- Clearview Acres, Wyoming Location within the state of Wyoming
- Coordinates: 41°34′51″N 109°16′37″W﻿ / ﻿41.58083°N 109.27694°W
- Country: United States
- State: Wyoming
- County: Sweetwater

Area
- • Total: 1.2 sq mi (3.1 km^{2})
- • Land: 1.2 sq mi (3.1 km^{2})
- • Water: 0 sq mi (0.0 km^{2})
- Elevation: 6,329 ft (1,929 m)

Population (2010)
- • Total: 795
- • Density: 660/sq mi (260/km^{2})
- Time zone: UTC-7 (Mountain (MST))
- • Summer (DST): UTC-6 (MDT)
- Area code: 307
- FIPS code: 56-15400
- GNIS feature ID: 1853201

= Clearview Acres, Wyoming =

Clearview Acres is a census-designated place (CDP) in Sweetwater County, Wyoming, United States. The population was 795 at the 2010 census.

==Geography==
Clearview Acres is located at (41.580762, -109.277017).

According to the United States Census Bureau, the CDP has a total area of 1.2 square miles (3.1 km^{2}), all land.

==Demographics==
As of the census of 2000, there were 850 people, 295 households, and 228 families residing in the CDP. The population density was 713.4 people per square mile (275.8/km^{2}). There were 314 housing units at an average density of 263.6/sq mi (101.9/km^{2}). The racial makeup of the CDP was 84.35% White, 0.94% African American, 1.53% Native American, 0.12% Asian, 0.12% Pacific Islander, 7.53% from other races, and 5.41% from two or more races. Hispanic or Latino of any race were 13.88% of the population.

There were 295 households, out of which 36.6% had children under the age of 18 living with them, 65.8% were married couples living together, 5.1% had a female householder with no husband present, and 22.4% were non-families. 16.6% of all households were made up of individuals, and 3.7% had someone living alone who was 65 years of age or older. The average household size was 2.82 and the average family size was 3.17.

In the CDP, the population was spread out, with 31.9% under the age of 18, 7.1% from 18 to 24, 30.6% from 25 to 44, 26.5% from 45 to 64, and 4.0% who were 65 years of age or older. The median age was 33 years. For every 100 females, there were 103.8 males. For every 100 females age 18 and over, there were 106.8 males.

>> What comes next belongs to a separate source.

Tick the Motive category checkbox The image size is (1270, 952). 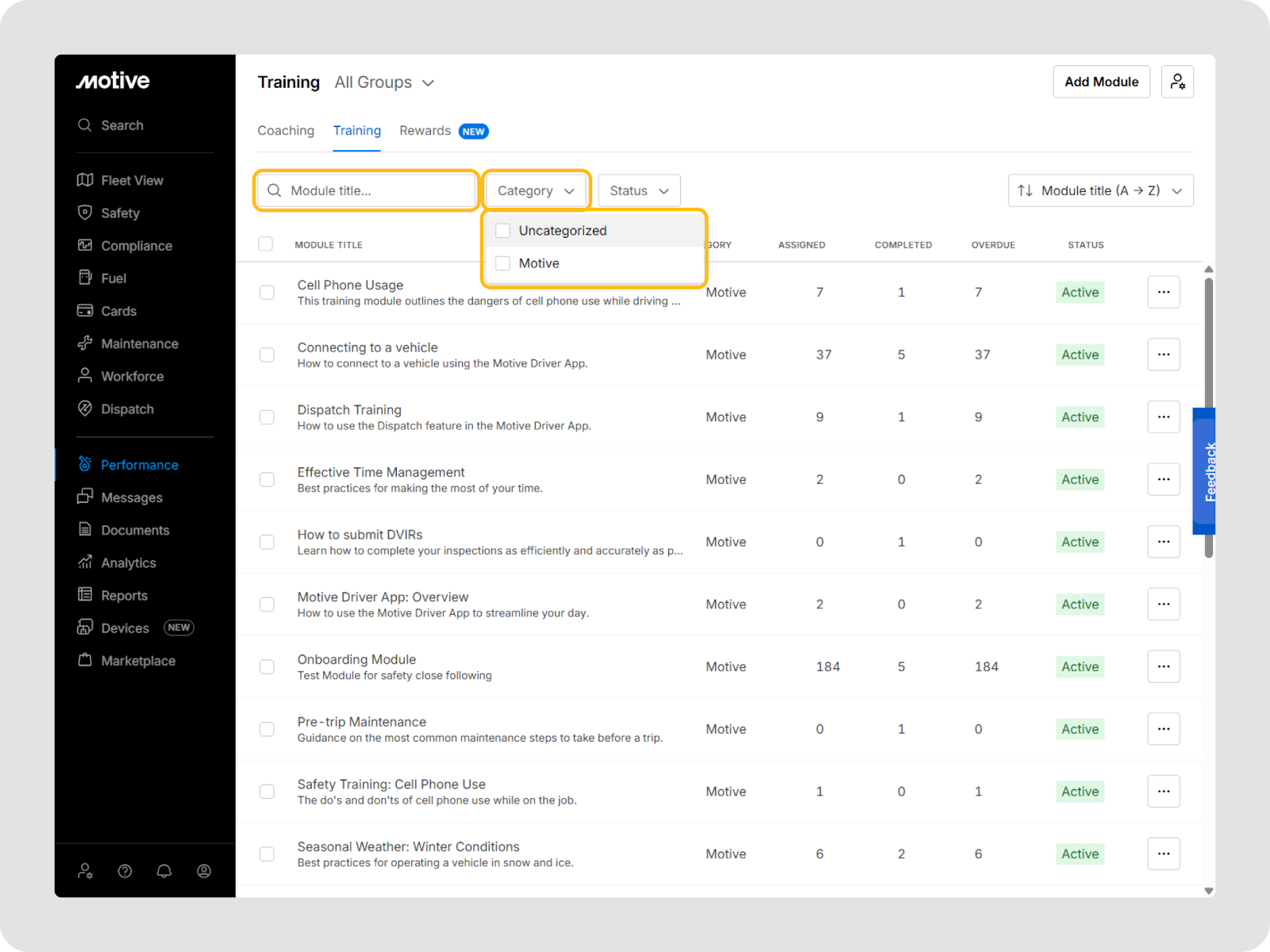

The median income for a household in the CDP was $42,120, and the median income for a family was $45,750. Males had a median income of $31,579 versus $17,250 for females. The per capita income for the CDP was $17,507. About 5.7% of families and 11.0% of the population were below the poverty line, including 19.3% of those under age 18 and 10.0% of those age 65 or over.

==Education==
Public education in the community of Clearview Acres is provided by Sweetwater County School District #1.